== Exercise description ==
In the records that follow, count each line where the string "agent" occurs. Provide the total and no other text.

Stored data:
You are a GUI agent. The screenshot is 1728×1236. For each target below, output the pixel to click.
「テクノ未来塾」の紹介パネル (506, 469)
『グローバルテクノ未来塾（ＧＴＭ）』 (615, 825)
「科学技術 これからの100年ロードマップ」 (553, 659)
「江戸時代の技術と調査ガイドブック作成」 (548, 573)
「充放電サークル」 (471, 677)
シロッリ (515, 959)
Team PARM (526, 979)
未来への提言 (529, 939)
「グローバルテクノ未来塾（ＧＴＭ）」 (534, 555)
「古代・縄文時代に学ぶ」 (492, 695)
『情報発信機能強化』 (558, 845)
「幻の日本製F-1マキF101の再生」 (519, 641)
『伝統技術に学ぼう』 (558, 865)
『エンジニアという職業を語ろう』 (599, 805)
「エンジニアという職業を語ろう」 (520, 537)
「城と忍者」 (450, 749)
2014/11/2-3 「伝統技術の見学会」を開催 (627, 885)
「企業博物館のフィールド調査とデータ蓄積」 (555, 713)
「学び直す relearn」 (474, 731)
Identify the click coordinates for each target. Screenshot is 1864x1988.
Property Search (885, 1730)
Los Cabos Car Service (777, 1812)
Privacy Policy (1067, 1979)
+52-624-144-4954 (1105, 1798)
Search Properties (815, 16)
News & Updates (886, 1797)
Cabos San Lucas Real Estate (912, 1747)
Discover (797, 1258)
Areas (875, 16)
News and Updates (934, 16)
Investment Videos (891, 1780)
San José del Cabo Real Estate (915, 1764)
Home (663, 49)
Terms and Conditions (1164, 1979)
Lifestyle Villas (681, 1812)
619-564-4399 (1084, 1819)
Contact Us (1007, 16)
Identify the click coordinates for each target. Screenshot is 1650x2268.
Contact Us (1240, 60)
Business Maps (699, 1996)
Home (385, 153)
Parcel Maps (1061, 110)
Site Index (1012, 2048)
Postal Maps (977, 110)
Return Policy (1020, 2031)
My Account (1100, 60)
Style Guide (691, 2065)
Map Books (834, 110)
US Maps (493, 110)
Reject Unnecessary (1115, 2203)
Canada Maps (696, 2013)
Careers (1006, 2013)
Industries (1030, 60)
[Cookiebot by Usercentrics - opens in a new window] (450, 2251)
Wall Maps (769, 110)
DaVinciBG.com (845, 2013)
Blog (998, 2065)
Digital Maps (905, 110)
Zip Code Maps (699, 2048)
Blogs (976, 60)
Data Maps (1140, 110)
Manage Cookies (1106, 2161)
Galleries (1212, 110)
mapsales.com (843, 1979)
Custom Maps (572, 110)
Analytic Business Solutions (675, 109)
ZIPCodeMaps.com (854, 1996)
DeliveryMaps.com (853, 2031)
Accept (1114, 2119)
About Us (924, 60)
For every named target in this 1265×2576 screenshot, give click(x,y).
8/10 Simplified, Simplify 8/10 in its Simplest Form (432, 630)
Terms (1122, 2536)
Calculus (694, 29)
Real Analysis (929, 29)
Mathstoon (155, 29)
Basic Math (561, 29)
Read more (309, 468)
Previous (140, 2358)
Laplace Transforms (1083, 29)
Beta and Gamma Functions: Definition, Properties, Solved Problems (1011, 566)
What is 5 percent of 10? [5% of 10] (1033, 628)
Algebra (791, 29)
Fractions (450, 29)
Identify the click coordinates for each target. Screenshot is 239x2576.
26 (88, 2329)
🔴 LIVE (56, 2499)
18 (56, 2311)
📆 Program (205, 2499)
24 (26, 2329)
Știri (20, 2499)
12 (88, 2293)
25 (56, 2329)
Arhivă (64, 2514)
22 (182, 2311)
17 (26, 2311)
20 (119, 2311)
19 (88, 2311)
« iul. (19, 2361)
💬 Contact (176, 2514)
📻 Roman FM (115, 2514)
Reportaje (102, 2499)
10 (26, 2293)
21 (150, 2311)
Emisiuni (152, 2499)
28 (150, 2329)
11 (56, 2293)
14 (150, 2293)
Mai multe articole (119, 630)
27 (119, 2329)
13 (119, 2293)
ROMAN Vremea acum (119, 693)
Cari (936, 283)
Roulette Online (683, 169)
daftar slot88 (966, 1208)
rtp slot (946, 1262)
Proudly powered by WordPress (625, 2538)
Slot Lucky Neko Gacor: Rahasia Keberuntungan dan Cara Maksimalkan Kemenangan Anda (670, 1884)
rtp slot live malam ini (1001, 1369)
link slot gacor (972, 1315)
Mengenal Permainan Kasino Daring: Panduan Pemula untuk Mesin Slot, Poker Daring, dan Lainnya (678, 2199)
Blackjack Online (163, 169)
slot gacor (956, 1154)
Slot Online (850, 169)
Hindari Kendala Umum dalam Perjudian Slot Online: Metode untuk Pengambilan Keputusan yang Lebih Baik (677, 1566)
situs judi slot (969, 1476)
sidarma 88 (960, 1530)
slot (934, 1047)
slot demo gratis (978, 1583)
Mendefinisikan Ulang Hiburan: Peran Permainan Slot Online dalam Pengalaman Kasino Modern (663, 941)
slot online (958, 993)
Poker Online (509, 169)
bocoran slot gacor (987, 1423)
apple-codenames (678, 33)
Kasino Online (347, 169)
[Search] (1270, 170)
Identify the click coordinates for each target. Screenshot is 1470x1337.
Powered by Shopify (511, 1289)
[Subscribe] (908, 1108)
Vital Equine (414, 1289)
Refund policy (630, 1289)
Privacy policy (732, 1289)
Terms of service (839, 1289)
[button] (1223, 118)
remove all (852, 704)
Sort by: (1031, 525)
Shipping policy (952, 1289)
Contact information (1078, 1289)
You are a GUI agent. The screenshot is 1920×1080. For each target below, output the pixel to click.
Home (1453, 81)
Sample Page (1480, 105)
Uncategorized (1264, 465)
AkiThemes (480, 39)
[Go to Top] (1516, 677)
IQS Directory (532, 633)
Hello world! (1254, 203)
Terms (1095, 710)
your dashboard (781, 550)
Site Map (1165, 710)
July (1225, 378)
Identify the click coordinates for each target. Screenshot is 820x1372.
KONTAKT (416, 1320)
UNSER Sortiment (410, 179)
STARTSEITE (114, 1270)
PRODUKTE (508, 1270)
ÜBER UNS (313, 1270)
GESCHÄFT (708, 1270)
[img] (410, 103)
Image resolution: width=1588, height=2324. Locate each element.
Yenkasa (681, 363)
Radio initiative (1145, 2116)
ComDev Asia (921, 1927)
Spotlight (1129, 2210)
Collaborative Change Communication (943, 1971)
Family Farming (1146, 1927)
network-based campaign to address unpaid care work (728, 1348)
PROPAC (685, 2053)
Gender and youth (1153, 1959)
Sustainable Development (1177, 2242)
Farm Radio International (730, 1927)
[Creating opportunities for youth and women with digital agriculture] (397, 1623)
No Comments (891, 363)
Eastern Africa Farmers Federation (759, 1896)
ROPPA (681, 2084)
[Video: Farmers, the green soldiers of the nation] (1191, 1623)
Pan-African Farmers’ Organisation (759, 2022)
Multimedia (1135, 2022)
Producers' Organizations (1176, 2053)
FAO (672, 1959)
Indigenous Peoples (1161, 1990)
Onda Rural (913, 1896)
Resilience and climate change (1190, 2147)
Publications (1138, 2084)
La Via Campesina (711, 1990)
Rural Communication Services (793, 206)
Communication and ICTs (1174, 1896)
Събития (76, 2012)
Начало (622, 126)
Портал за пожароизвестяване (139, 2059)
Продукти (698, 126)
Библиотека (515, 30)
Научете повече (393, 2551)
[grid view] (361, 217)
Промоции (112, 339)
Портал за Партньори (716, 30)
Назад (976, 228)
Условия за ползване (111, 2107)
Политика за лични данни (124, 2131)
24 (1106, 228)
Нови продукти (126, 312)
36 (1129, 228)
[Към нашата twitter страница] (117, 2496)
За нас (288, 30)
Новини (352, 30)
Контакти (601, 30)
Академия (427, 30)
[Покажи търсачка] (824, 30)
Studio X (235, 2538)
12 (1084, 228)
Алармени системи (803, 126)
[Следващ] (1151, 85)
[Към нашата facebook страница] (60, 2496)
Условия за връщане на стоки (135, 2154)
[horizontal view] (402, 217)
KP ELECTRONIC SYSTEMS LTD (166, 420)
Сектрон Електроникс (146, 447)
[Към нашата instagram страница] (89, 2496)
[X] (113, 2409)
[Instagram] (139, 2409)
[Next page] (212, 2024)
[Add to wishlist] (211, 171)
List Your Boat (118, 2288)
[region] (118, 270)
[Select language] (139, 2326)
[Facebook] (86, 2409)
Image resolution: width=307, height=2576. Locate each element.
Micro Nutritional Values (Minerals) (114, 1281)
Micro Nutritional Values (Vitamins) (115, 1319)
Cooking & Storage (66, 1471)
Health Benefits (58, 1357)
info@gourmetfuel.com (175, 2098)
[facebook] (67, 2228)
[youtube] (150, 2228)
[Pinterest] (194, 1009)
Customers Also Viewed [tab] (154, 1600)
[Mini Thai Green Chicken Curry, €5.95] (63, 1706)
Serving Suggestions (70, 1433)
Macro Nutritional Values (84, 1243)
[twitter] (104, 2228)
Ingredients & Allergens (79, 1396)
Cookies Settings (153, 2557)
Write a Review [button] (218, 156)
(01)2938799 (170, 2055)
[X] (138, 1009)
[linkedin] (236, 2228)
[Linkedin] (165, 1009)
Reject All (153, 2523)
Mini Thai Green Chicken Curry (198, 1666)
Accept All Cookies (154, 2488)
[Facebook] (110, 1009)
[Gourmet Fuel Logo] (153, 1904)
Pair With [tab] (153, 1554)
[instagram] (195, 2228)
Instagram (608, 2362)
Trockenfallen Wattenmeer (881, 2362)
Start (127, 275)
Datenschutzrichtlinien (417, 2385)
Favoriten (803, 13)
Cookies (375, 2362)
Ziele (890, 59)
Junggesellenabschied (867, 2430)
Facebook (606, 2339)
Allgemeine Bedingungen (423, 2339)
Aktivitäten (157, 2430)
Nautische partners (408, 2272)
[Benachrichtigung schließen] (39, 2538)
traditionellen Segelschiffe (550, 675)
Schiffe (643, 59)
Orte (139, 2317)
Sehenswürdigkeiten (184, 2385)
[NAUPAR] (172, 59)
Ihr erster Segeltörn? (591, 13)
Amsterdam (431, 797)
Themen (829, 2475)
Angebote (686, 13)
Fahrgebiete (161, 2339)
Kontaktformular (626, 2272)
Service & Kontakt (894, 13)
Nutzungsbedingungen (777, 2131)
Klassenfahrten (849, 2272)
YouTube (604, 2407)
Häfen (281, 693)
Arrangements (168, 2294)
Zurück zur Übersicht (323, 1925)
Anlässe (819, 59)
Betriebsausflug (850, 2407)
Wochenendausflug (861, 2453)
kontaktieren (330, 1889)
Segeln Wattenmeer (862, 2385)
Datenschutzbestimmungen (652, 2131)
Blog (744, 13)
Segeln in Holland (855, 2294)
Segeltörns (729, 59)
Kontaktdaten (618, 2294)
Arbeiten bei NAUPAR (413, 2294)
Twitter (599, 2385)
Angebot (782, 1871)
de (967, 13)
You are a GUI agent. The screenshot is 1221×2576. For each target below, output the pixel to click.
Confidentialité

== Final answer ==
3